* **BRANO DATO**:

------------

Nkosazana Dlamini-Zuma (Natal, 27 gennaio 1949) è una politica e medico sudafricana, attuale presidente della Commissione dell’Unione africana.
È stata Ministro della Salute dal 1994 al 1999, sotto la presidenza di Nelson Mandela, e anche Ministro degli Affari Esteri dal 17 giugno 1999 al 10 maggio 2009, con i presidenti Thabo Mbeki e Kgalema Motlanthe.
Ha assunto l’incarico di Ministro degli Affari Interni nel governo del presidente Jacob Zuma, suo ex marito, il 10 maggio 2009.
Il 15 luglio 2012 Dlamini-Zuma è stata eletta dalla Commissione dell’Unione africana come presidente, rendendola la prima donna a capo dell’organizzazione (compreso il suo precedente, l’Organizzazione dell’unità africana).
Il Regno del Marocco non fa parte dell’UA dal 1984 (quando questa ancora portava il nome di Organizzazione dell’Unità Africana), quando lasciò l’Organizzazione per protestare contro l’ingresso della Repubblica Saharawi, territorio conteso tra governo marocchino e Fronte Polisario, sin dal 1976.

------------

* **DATI FORNITI**:
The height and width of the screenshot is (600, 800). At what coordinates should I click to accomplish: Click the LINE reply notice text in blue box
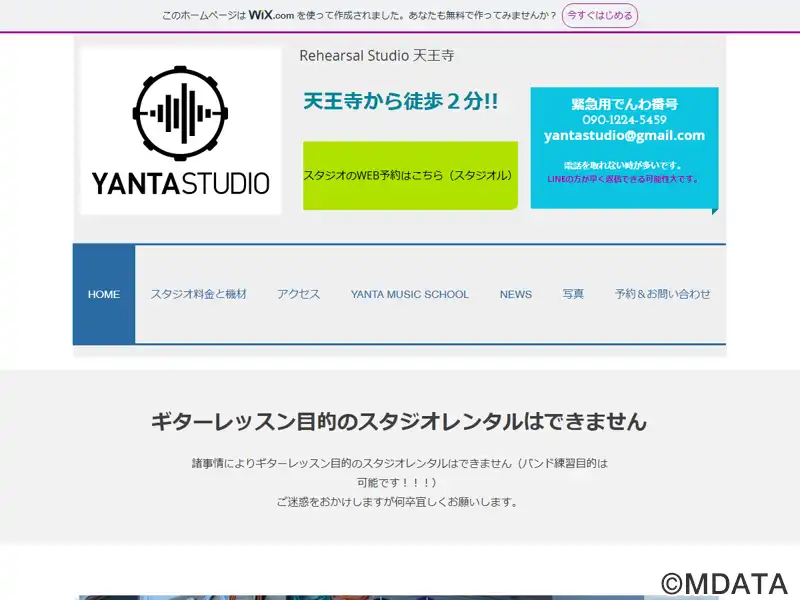(x=623, y=179)

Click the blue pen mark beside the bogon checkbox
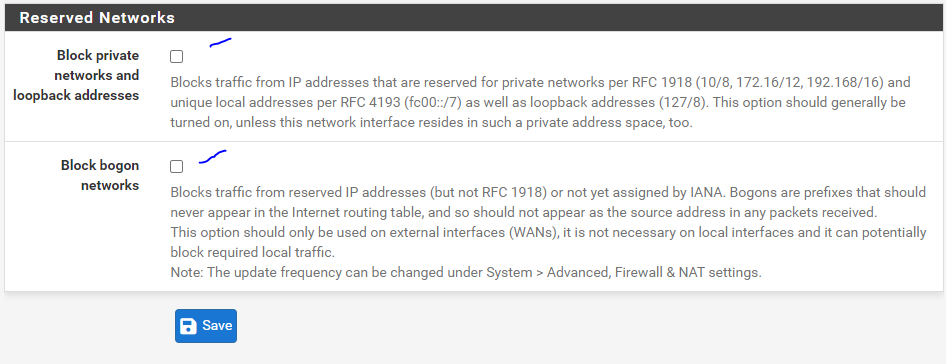(x=212, y=157)
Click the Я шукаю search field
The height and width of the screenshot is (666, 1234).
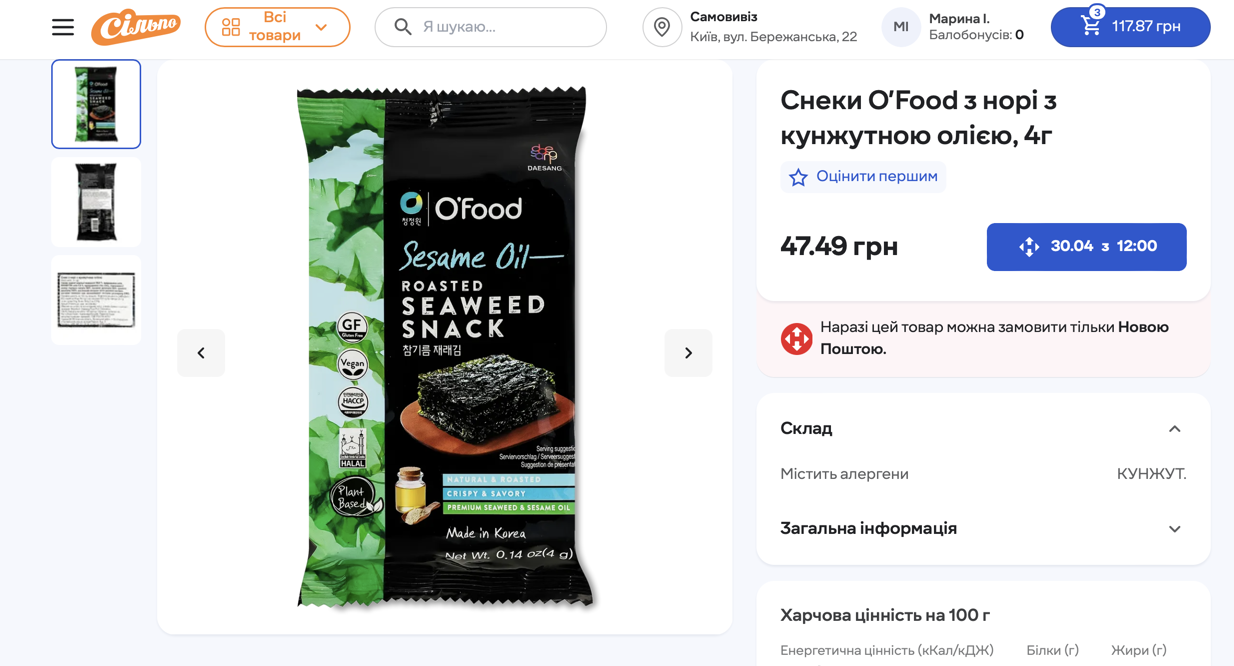pyautogui.click(x=491, y=27)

------------

* **COSA FARE**: Prosegui il brano su Nkosazana Dlamini-Zuma, ripartendo subito dopo la sua ultima frase.

* **RISULTATO**:
Cerchiamo di capire di cosa parliamo : il 27 febbraio del 1976 a Bir Lahlou, piccola oasi nell’angolo nord-orientale del Sahara Occidentale, il Fronte Polisario proclamava la Repubblica Araba Saharawi Democratica (Rasd).
Oggi come allora resta uno stato fantasma, riconosciuta da 81 paesi, ma non dall’Onu e dall’Ue.
Ma qualcosa potrebbe cambiare se la posizione assunta negli ultimi giorni dal segretario generale delle Nazioni Unite Ban Ki-moon, che ha garantito l’impegno ad operare affinché si giunga ad una soluzione del conflitto con il Marocco, sarà mantenuta fino in fondo.
Ma a luglio scorso, durante un vertice tenutosi in Burundi, il Paese ha fatto richiesta ufficiale per rientrare.
Malgrado la questione “rientro” goda dell’appoggio di ben 40 nazioni su 54, stando alle parole del ministro Mezouar, Algeria, paese da sempre al fianco del popolo saharawi, e Sudafrica pongono molti ostacoli ad essa.
A garantire dal primo momento totale sostegno al popolo saharawi, che rivendica la sovranità sul Sahara occidentale, come il regno marocchino che controlla l’80% del territorio, è stata l’Algeria.
Mentre si esaurivano le ultime esperienze coloniali europee nel continente africano, iniziava il neocolonialismo del Marocco, che non ha esitato a erigere il muro più lungo del mondo pur di affermare la propria supremazia.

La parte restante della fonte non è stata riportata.